Linux overcommits memory by default — your malloc can lie to you¶

By default (vm.overcommit_memory=0), Linux allows processes to allocate more virtual memory than physically available. The kernel assumes most processes will not actually use all allocated memory. malloc() almost never returns NULL on Linux — instead, the process gets killed by the OOM Killer when it actually tries to use the memory. Setting overcommit_memory=2 disables this behavior.

The page cache makes Linux appear to use all your RAM¶

Running free on a healthy Linux system often shows nearly 100% RAM utilization, alarming new administrators. Most of this memory is the page cache — the kernel caching filesystem data in RAM for faster access. This memory is immediately reclaimable when applications need it. The "available" column in free (added in Linux 3.14) shows memory actually free for use.

Transparent Huge Pages caused mysterious latency spikes for years¶

THP (Transparent Huge Pages), enabled by default in most distributions, automatically promotes 4 KB pages to 2 MB huge pages. While this reduces TLB misses, the background compaction process (khugepaged) can cause latency spikes of 10-100ms. Redis, MongoDB, and Oracle all recommend disabling THP in production because the latency impact outweighs the TLB benefit.
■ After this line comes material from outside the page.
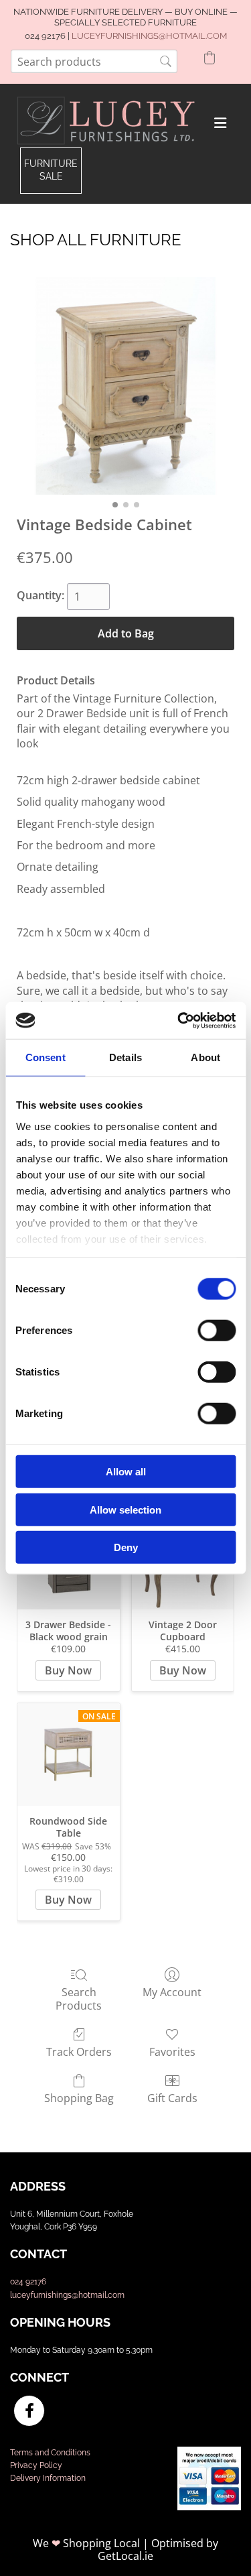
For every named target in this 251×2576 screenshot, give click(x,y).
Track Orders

Linux uses a four-level (now five-level) page table hierarchy¶

The Linux virtual memory system originally used three-level page tables. It was extended to four levels (PGD, PUD, PMD, PTE) in kernel 2.6.11 (2005) to support larger address spaces, and to five levels in kernel 4.14 (2017) to support 57-bit virtual addressing — enough for 128 PB of virtual address space per process.

NUMA architecture means not all RAM is equally fast¶

On multi-socket servers, each CPU socket has its own local memory. Accessing memory attached to a remote socket (a "NUMA miss") takes 1.5-2x longer than local access. The Linux NUMA policy (set via numactl or the mbind() syscall) controls where memory is allocated. Database servers improperly configured for NUMA can lose 30-40% of their theoretical memory bandwidth.

Swappiness is one of the most misunderstood kernel parameters¶

The vm.swappiness parameter (default 60) does not control when swapping starts. It controls the ratio of reclaiming memory from the page cache versus swapping out anonymous pages. A value of 0 tells the kernel to strongly prefer reclaiming cache, while 100 treats cache and anonymous pages equally. Setting swappiness=0 does not disable swap — only swapoff does that.

cgroups memory limits predate containers by years¶

Linux control groups (cgroups) memory accounting was merged in kernel 2.6.25 (2008), five years before Docker launched. cgroups v1 tracked memory per group and could enforce hard limits, but its accounting was notoriously inaccurate — it counted some shared pages multiple times. cgroups v2 (kernel 4.5, 2016) fixed this with unified memory accounting.

The slab allocator was replaced to save memory on modern systems¶

The original slab allocator (introduced in Linux 2.2) wasted memory on metadata for each cache. SLUB (the Unqueued Slab Allocator), which became default in kernel 2.6.23 (2007), reduced per-cache overhead and improved debugging. SLOB (Simple List of Blocks) exists as a third option for memory-constrained embedded systems with less than 64 MB RAM.

Copy-on-write is why fork() is fast even for processes using gigabytes of RAM¶

When a process calls fork(), the kernel does not copy the parent's memory. Instead, both parent and child share the same physical pages marked read-only. Only when either process writes to a page does the kernel copy that specific page. This means forking a 10 GB process is nearly instantaneous — but Redis's background save (BGSAVE) can double memory usage if the dataset is being modified during the fork.